May 8, 2008

Dude, when did Hillary Clinton start channelling Strom Thurmond?

Today, two days after Andrea Mitchell stood in front of MSNBC's audience and reported that the Clinton camp was discounting the results of the North Carolina primary because of the large population of African Americans that make up that state's population, Hillary Clinton had this to say during a USA Today interview:

"Senator Obama's support among working, hard-working Americans, white Americans, is weakening again, and how the whites in both states who had not completed college were supporting me... I have a much broader base to build a winning coalition on."
I'd like to say something profound about the fact that this country was founded on the premise of the existence of certain specific truths and that the Clintons, through this specific episode of their habitual conduct, have demonstrated that they have forsaken such truths in favor of Machiavellian relativism. But instead, in retort to their most recent unpleasantness, I'll rely on the words of JFK, "Race has no place in American life or law."

While JFK was in the midst of renouncing an entire wing of the Democratic party, George H. W. Bush making a deal with the Texas chapter of the John Birch Society. He recognized that if the Republicans were going to wrest control of the federal government from the Democratic majority, the Republicans needed in their party what has become euphemistically known as the "Reagan Democrats."

So, the senior Bush made a deal with segregationists and by the end of the century, the Republicans controlled the Presidency and both houses of Congress.

Now, almost 50 years later, Hillary Clinton - in pursuit of her electoral map - wants to undo the reforms championed by Eleanor Roosevelt and JFK - the heroes of the modern Democratic party.
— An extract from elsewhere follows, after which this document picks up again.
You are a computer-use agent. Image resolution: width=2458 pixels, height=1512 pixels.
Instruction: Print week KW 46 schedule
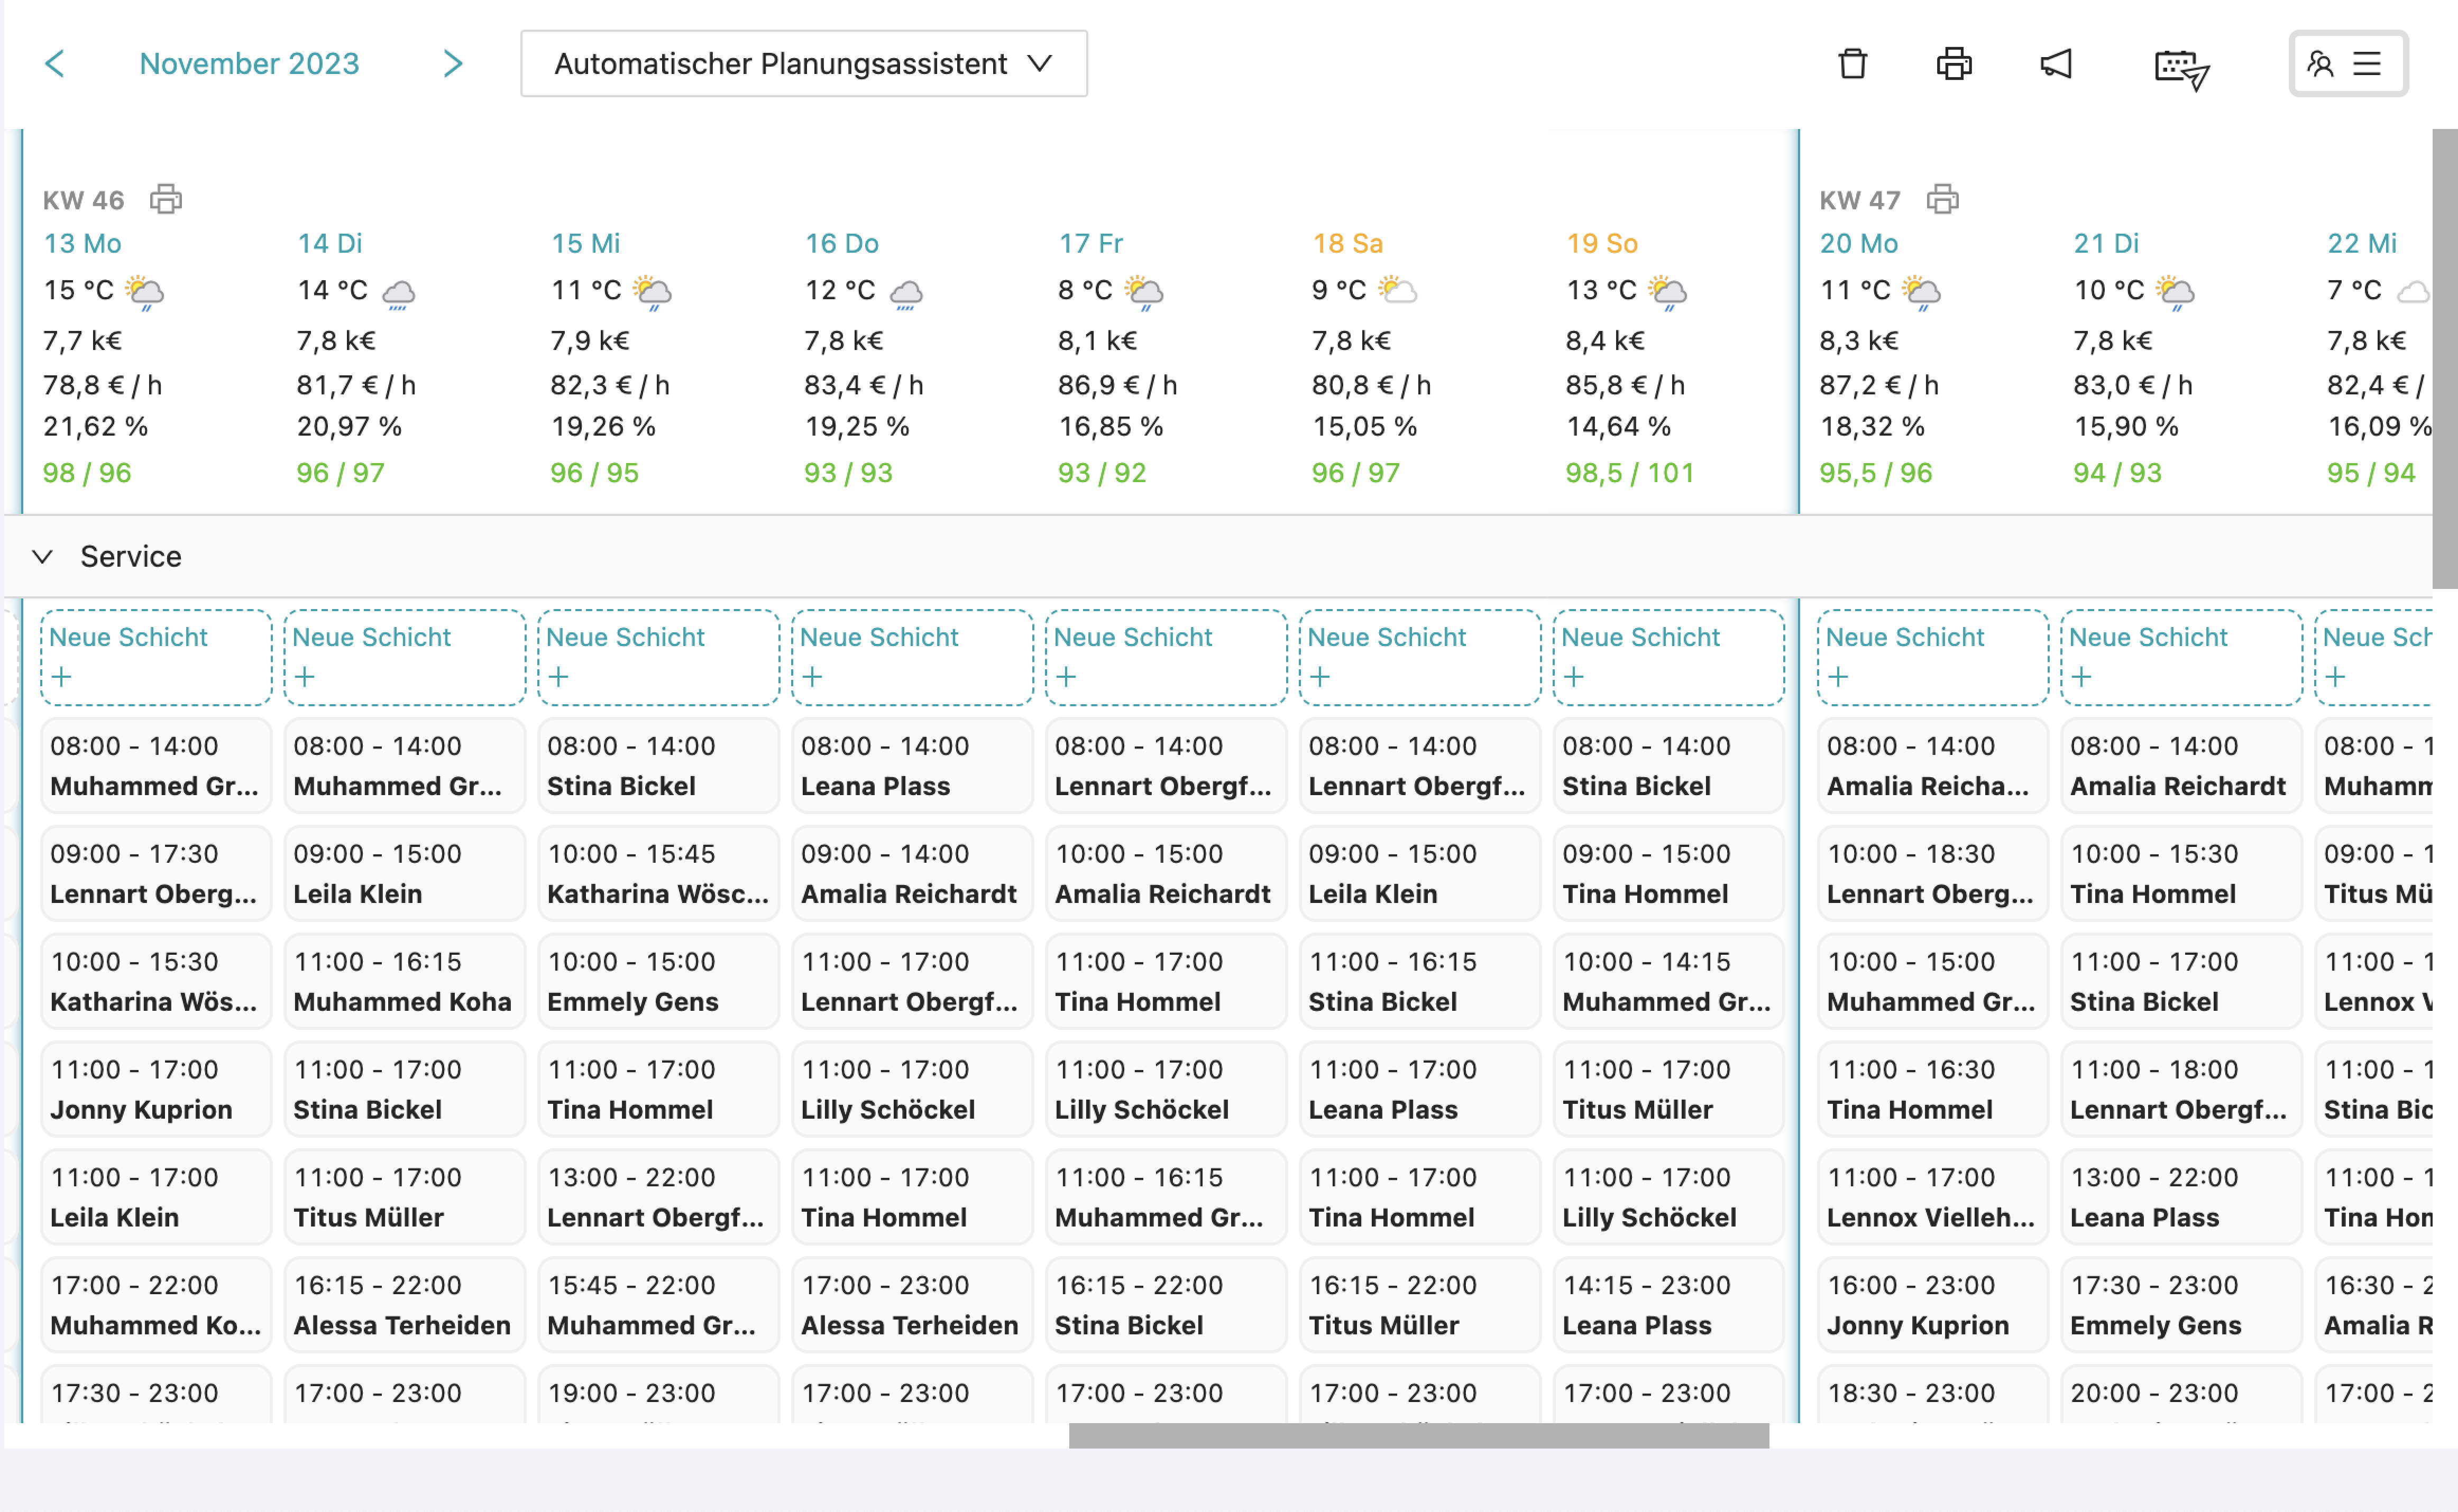[x=166, y=199]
Untethered to any truth whatsoever, she has not only demonstrated her habitual willingness to abandon the principles underlying the very foundation of this country, she now has "thrown under the bus" the core principles of our party.

Excuse me while I go puke.

I can't help but take this moment to observe that the Clintons made the current Bush administration possible. We Liberals lament the Bush-Cheney administration's ability to warp words past any semblance of meaning. Yet, it was our blindness to the Clintons that made the current administration's transgressions politically possible. The Clintons were the first to throw truth under the bus of political expediency. Karl Rove just chased us down the slipper slope they started us down.

After this episode, here's to hoping that once Clinton finally sinks into the abyss she has crawled into, New Yorkers do the right thing and vote Ms. Rodham out of office.

Like George W. Bush, she has no place in American politics.

2 comments:

Anonymous said...

As I’ve said elsewhere, like it or not, Senator Clinton was stating a basic fact about Obama.

That fact is that since the Pastor Disaster, the “untrained ear” comment in his Philadelphia speech (in the biggest Civil War abolitionist State no less), his “typical white person” comment a day or two later (again in Pennsylvania), and his racist “Bittergate” comment (against Pennsylvania’s white working-class), Obama’s been bleeding white working-class Democrats by the second. In other States, he was doing relatively well with these voters before these self-inflicted wounds and, since that time, he’s been getting hammered by these voters who have moved in unison to Senator Clinton.

The “white working-class” are the vast majority of Americans. If you don’t even have their support among Democrats, you stand little to no chance of gaining “white working-class” Independents and crossover Republicans.

Do you know what that means? It means that you get blown out in the key States that you need to win to put together an Electoral College victory. That’s her point–and she’s correct. They’re the hardest and most important constituency to win over, and once they turn against you, they’re the hardest to get back. Parenthetically, they also love their War Heros. Get it?

Lexi

DeWitt said...

The entire premise of your point is questionnable. By conducting her campaign in this manner - by selling the soul of the Democratic party in exchange for the CHANCE that white working-class voters may support her over McCain - Hillary Clinton risks alienating a significant portion of the Democratic base that she would need to win the election.

I suppose you'd say the base will vote D no matter how terribly Hillary rejects the principles of the base. That may be true, but I am also sure that the base will come out in far fewer numbers to support a candidate who, by making these statements, has forsaken the bedrock principles of the Democratic party.

And turnout of the Democratic base, more than winning the votes of a few swing voters who can't look past the color of Obama's skin, will win the fall election.

And if you don't think what Hillary said is racist tripe, consider what would happen if Obama said the exact same thing, but instead referred to the "black working-class" which incidentally make up a far more significant and consistent part of the Democratic party than the "white working-class" who more often than not vote Republican?

If he did make such a statement, I suspect Obama would get blasted by people like yourself for playing the race card. Whereas Clinton has played the race card, and people like yourself are lauding her for it.